Δευτέρα 19 Δεκεμβρίου 2011

The Growth of City-States (800 – 500 BC)


About 800 B.C., the need for protection became more pronounced. Therefore, the village communities which had been centered around clan groups underwent a transformation to larger political units which would ultimately evolve into the Greek City-State. A central feature of these City-States was the acropolis, which means “high city.” The acropolis was a citadel built on a high location. I allowed the citizenry of the area to have protection against an invasion or siege. Therefore, a city would grow up around the acropolis. This settlement became a political and commercial center and various forms of government would emerge to manage the affairs of the city and its environs, the state. One form of government that arose from this evolving process was democracy. The largest and most prominent of these city-states were Athens and Sparta. They would have radically different forms of government and spheres of influence.

Generally Greek city-states experienced similar political transformations. They started out as monarchies. During the eighth century BC, they were generally changed into oligarchies. Around a century later, these oligarchies were overthrown by dictators as this became the period of "tyrants." Some ruled oppressively but the period of tyranny was counter to the basic essence of being Greek. The evolution process continued to where in the sixth and fifth centuries, other forms of governing arose that provided more freedom and responsibility for the Greeks. Certain city-states, like Athens, adopted forms of democracy. Other city states turned to a form of government called "timocracies" based on property ownership for participation.

These political changes were based on a growing ownership of land and economic prosperity in the region. As people became wealthy, they were not satisfied with having their politics dictated to them by kings or tyrants. This period was also characterized by a dispersion of people seeking more land and expansion of trade.

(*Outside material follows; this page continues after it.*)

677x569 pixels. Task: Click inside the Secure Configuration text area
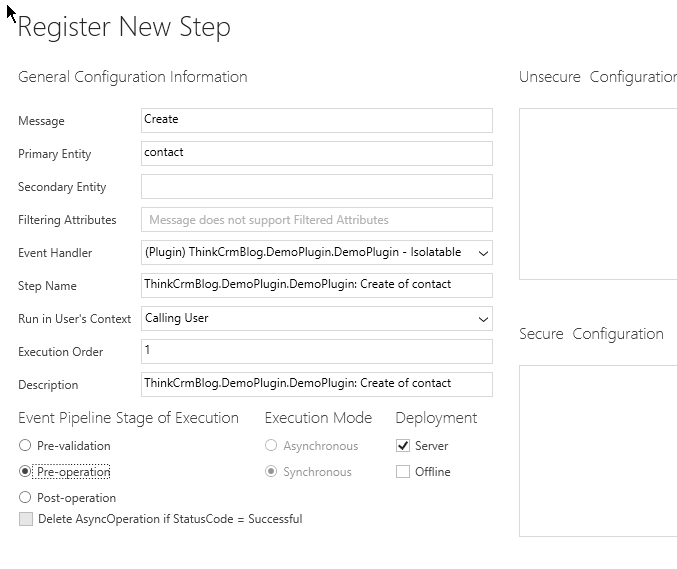pos(598,451)
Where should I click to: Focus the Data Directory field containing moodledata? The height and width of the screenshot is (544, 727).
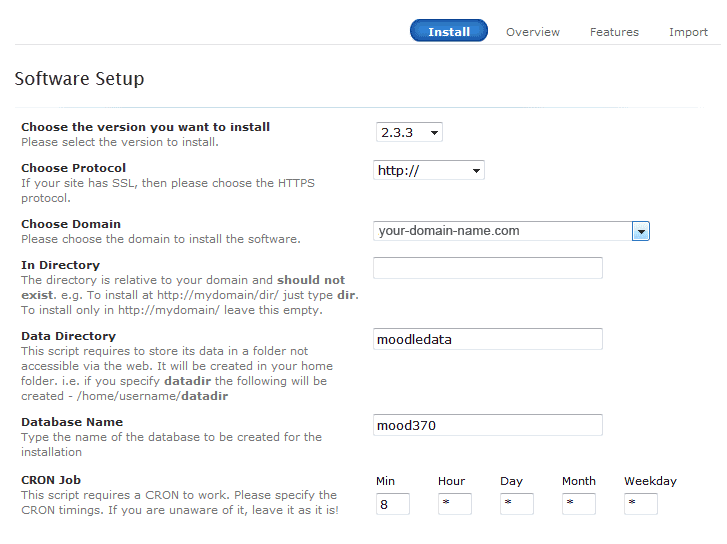pyautogui.click(x=488, y=339)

Greece has two geologic and geographic phenomena that shaped its development and evolution. Because of its proximity to the sea, no place in Greece is more than one hundred kilometers from the sea. Greece is also eighty percent mountains and is therefore was relatively poor in agricultural resources. The increase in population around this time period, plus the natural seafaring essence of the Greeks led to colonization of the known world. In lieu of importing food, the Greeks solved problems created by an expanding population by exporting people to other lands.


As land began scarce, settlements were increased in the islands and on the coast in the area of the Aegean and Ionian Seas. But this was not enough and a period of colonization occurred. Some of the colonies founded ended up being more famous than their founder as in the case of Megara’s foundation of Byzantium, later known as Constantinople and now, Istanbul.

The Greeks colonized extensively and by the end of this period had spread over an enormous area. Greek colonies could be found from the northern, western, and southern shores of the Black Sea through Western Asia Minor and Greece proper, including the Aegean islands, Sicily and southern Italy, and continuing west along both shores of the Mediterranean to Cyrene in Libya, to Marseilles, and to Spanish coastal sites. Wherever they went, the Greeks settled near the sea. Among the settlements founded by the Greeks are some of the great modern port cities like Istanbul, Naples, and Syracuse.

A positive externality of Greek colonization was a renewal of trade throughout the Mediterranean region. Often the colonies were strategically located and the colonists were able to inject raw materials into the trading pipeline, thus allowing for expanded production of finished goods. As is true today, prosperity for the Greeks was a natural consequence of the expanded trade made possible by the extensive colonization of the Greeks.

Trade also brought other benefits to the Greeks by bringing them in close contact with other cultures and practices. One of these great benefits was the alphabet. Around 750 BC, the Greeks began to trade with the Phoenicians, a people generally living along the southern coast of the Mediterranean, who utilized a Semitic script called the alphabet (from the first two characters, aleph, "ox," and beth, "house"). The Greeks incorporated this Phoenician alphabet into their own language. At some later time poets used the alphabet to preserve the Homeric poems, which originally were passed down as oral epics. Ultimately large regions of the world use a derivative of the Phoenician alphabet as transformed by the Greeks, that being either the Latin alphabet in the West or the Cyrillic alphabet in the East.

The Ancient Greek Thesaursus describes this period of economic transformation as: The consequence was a veritable economic revolution in the Greek world. Commerce and industry grew to be leading pursuits, the urban population increased, and wealth assumed new forms. The rising middle class now joined with dispossessed farmers in an attack upon the landholding oligarchy. The natural fruit of the bitter class conflicts that ensued was dictatorship. By encouraging extravagant hopes and promising relief from chaos, ambitious demagogues attracted enough popular support to enable them to ride into power in defiance of constitutions and laws. Ultimately, however, dissatisfaction with tyrannical rule and the increasing economic power and political consciousness of the common citizens led to the establishment of democracies or liberal oligarchies.

Greek colonies became independent Greek city-states. In spite of this independence, often the founding city-state would look to its colonies for support in certain areas. Such support was not always forthcoming and this led to conflict in the Greek world.